==== SELECTED PASSAGE ====

But what’s interesting to me is the danger that comes from severing the tree from the roots. If we cut out this tree and plant it somewhere else, we might be fooled for a season or two that all is well. But it’s very possible that the tree will quickly wither and die.

That’s a dangerous thing for us all. The idea to bring it back to Kona on a rotating basis reflects why the phrase “you can’t have your cake and eat it too” was invented. You just end up slowly diluting and killing the “Kona tree” rather than doing it more quickly.

If the sport is tied to the ethos of Hawaii, why not lean into that? Maybe there’s some argument for rotating it around the Hawaiian islands like King Kamehameha himself travelling from island to island, etc.

If the one of the biggest cultural strengths of Ironman is Hawaii, lean into that!

There’s no doubt that anyone who has raced Nice or any 70.3 Worlds has had the conversation with someone who isn’t even a triathlete and found themselves explaining, “Well, it’s not in Kona on a rotating basis now…” or “the half distance rotates around” when the other person brings up the race being in Hawaii.

==== PROVIDED MATERIAL ====

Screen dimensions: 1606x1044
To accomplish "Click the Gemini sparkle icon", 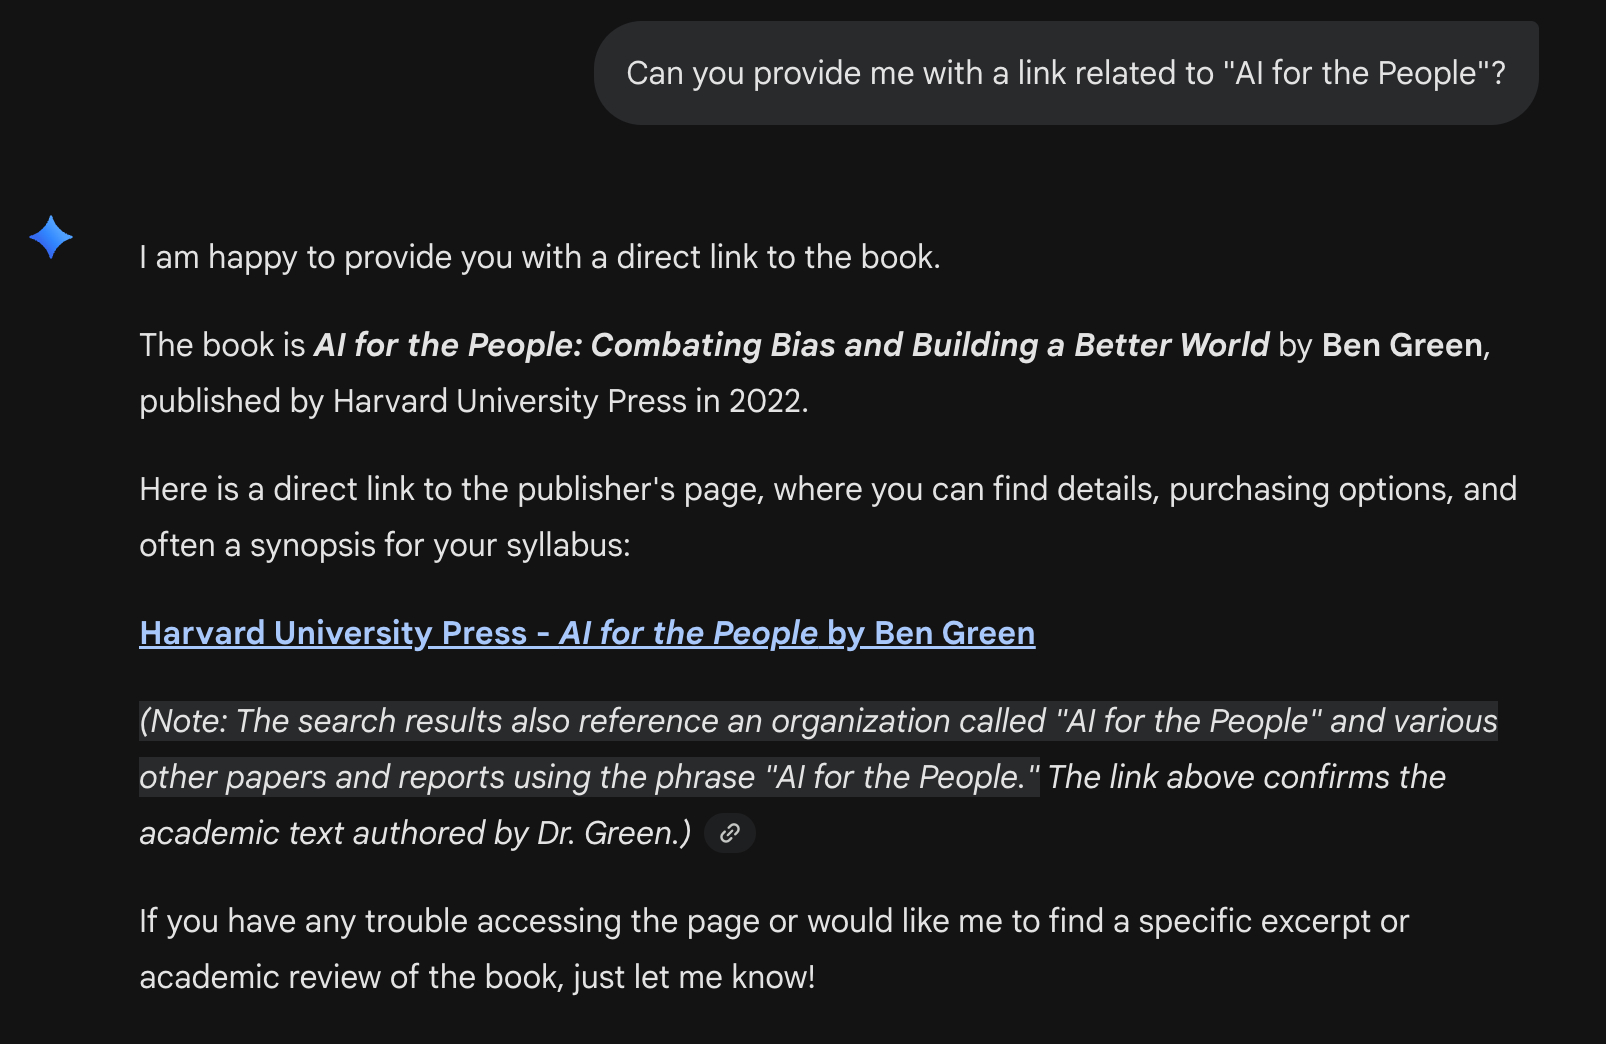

====

> **REQUIRED ACTION**:
In the passage on Ironman and Kona, what comparison accompanies the suggestion to rotate the race around the Hawaiian islands?

> **RESPONSE BELOW**:
King Kamehameha traveling from island to island.